Alors que la situation socio-économique empire avec une augmentation substantielle du coût de la vie et une dégradation accélérée de nos Valeurs, l’attention est portée plutôt sur la durée du mandat du Conseil électoral ou du moins sur la façon dont il est composé. D’une façon générale, c’est ce dont les gens discutent au lieu de réfléchir sur sa nature. Est-ce parce que les différents Conseils qui se sont succédé depuis la fin des années 1980 sur la scène politique ont été provisoires qu’ils ont vendu aux puissances impérialistes la dignité et la souveraineté du pays en dépit de la présence remarquable d’un grand nombre de conseillers honnêtes et patriotiques ? Est-ce du fait de leur situation éphémère qu’Ils se sont anesthésiés pour livrer le sort des élections aux étrangers ? La montagne, malheureusement pour la nation, a toujours accouché d’une souris. À l’exception d’une minorité de gens responsables qui visent à l’avancement de la grande majorité de la population, ils ont facilité la victoire aux élections à une pléiade de corrompus, d’irresponsables et ou souvent d’incompétents.
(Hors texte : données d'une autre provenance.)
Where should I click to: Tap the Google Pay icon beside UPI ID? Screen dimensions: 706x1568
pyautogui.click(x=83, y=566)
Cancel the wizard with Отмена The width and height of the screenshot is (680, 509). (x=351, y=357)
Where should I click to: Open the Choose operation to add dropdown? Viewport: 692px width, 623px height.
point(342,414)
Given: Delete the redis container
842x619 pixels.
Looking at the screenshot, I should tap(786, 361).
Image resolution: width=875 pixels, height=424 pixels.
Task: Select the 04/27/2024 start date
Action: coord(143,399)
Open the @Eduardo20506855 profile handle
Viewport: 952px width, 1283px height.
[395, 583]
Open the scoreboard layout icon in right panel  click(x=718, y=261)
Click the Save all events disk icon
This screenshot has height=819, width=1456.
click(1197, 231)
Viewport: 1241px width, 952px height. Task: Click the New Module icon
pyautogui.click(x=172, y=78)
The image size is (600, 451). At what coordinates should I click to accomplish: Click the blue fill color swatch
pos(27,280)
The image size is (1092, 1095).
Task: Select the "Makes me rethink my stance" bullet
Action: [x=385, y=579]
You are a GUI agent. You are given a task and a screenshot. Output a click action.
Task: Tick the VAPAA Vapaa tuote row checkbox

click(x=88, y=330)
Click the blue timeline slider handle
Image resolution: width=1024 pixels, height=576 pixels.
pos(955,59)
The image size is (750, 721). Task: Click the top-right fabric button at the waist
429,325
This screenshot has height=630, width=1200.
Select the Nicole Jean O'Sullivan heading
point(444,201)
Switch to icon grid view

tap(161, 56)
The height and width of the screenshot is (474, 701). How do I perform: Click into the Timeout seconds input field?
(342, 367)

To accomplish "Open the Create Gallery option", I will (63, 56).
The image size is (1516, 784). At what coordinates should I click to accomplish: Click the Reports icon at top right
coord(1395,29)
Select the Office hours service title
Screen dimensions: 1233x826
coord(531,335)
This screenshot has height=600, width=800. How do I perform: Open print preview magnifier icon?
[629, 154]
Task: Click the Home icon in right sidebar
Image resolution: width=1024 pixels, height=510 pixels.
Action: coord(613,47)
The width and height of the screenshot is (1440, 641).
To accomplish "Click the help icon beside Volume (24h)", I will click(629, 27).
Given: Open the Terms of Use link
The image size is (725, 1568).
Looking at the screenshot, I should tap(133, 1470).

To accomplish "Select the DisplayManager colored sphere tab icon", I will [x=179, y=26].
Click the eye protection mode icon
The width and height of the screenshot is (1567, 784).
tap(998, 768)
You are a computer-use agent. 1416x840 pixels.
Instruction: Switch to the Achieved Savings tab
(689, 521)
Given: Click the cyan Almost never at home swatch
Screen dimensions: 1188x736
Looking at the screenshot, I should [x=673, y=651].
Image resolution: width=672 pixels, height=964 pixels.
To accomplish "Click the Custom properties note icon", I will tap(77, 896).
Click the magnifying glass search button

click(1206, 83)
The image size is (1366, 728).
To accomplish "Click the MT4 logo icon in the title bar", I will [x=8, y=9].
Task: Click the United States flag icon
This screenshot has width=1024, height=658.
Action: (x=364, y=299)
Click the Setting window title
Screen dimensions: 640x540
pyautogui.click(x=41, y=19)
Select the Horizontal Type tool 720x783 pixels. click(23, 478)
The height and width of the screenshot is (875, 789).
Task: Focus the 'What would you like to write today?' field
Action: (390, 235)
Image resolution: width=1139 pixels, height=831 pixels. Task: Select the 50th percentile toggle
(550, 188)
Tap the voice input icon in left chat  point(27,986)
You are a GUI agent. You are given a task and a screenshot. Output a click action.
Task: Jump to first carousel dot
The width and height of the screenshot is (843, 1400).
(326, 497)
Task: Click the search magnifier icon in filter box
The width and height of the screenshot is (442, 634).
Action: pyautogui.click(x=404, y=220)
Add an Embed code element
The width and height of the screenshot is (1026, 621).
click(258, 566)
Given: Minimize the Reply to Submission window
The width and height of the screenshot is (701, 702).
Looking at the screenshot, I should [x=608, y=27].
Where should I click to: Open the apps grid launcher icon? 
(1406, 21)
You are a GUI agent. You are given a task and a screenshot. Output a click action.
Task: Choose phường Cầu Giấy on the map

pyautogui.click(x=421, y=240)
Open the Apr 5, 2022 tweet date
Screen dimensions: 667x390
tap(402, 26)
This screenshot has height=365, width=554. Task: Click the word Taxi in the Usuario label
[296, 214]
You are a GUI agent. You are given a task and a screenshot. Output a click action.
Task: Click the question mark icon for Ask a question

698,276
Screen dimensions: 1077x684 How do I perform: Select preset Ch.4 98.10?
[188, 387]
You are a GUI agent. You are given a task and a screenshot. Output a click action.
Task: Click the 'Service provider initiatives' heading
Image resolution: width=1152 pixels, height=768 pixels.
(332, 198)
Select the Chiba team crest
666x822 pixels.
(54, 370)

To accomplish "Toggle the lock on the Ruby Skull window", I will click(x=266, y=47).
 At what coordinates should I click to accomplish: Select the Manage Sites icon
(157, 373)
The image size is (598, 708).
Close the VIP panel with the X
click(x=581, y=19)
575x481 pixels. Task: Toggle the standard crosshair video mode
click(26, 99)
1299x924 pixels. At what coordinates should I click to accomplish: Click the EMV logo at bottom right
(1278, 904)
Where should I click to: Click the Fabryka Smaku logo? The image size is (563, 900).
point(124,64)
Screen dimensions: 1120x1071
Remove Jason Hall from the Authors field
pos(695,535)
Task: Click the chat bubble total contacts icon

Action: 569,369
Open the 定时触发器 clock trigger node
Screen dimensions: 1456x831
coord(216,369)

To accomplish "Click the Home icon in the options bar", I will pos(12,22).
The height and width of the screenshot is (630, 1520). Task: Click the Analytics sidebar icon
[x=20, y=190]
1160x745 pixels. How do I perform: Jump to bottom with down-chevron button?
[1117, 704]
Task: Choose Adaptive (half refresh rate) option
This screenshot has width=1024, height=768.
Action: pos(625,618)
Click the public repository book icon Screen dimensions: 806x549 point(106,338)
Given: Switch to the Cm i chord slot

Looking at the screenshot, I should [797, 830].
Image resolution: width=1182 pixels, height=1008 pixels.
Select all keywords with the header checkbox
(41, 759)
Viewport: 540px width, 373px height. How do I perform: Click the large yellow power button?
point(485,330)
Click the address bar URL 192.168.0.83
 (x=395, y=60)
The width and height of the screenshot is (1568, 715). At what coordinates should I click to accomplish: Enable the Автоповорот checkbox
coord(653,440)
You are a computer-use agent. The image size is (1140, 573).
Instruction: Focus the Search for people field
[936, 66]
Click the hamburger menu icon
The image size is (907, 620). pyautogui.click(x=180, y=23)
Un Conseil Électoral permanent ne va rien changer en ce sens. Le problème ne réside pas dans sa durée mais très sûrement dans sa nature. L’effet de la propagande bourgeoise n’en est pas pour rien. Elle a induit en erreur le peuple d’ici et d’ailleurs en lui faisant accroire que ces formes d’élections sont les seules qui soient valables et acceptables. Pourtant, les élections à la démocratie capitaliste réclament des sommes d’argent de plus en plus grosses et contribuent à la création d’une ploutocratie qui se donne les bras à travers les cinq continents. Par conséquent, elles excluent les petits paysans, les prolétaires et d’autres couches et classes sociales qui sont constitutivement dépourvues de grands moyens financiers et qui peuvent être pourtant plus riches en citoyenneté que ces vendeurs de tout.

En guise de conclusion

A moins d’un sursaut démocratique du chef de l’État et de ses collaborateurs les plus influents, la seule issue qui leur reste est de s’engluer dans l’inconstitutionnalité, car les premiers pas sont déjà comptés. L’égo de M. Martelly rendrait cette alternative très difficile et affecterait aussi son autorité. Il a emprunté un chemin qui est apte à déboucher sur des turbulences dont les principales victimes seront encore les masses populaires. Il en sera ainsi pour longtemps en attendant qu’elles parviennent à bien construire leur camp et à avoir la force réelle pour participer à la direction de leurs luttes et la capacité pour conduire en bonne voie leur victoire et transformer cette dernière en conquête finale sans l’autorité auto-proclamée d’intermédiaires indécis et opportunistes de la petite bourgeoisie. Seule la gauche progressiste et révolutionnaire peut marquer la différence et offrir l’unique alternative. Cette gauche qui existe en puissance se trouve dans l’obligation d’agglutiner ses forces non en se contentant d’additionner les initiatives anciennes et ou nouvelles à la suite de simples opérations arithmétiques mais plutôt par et dans une pratique commune pour aboutir à son unification.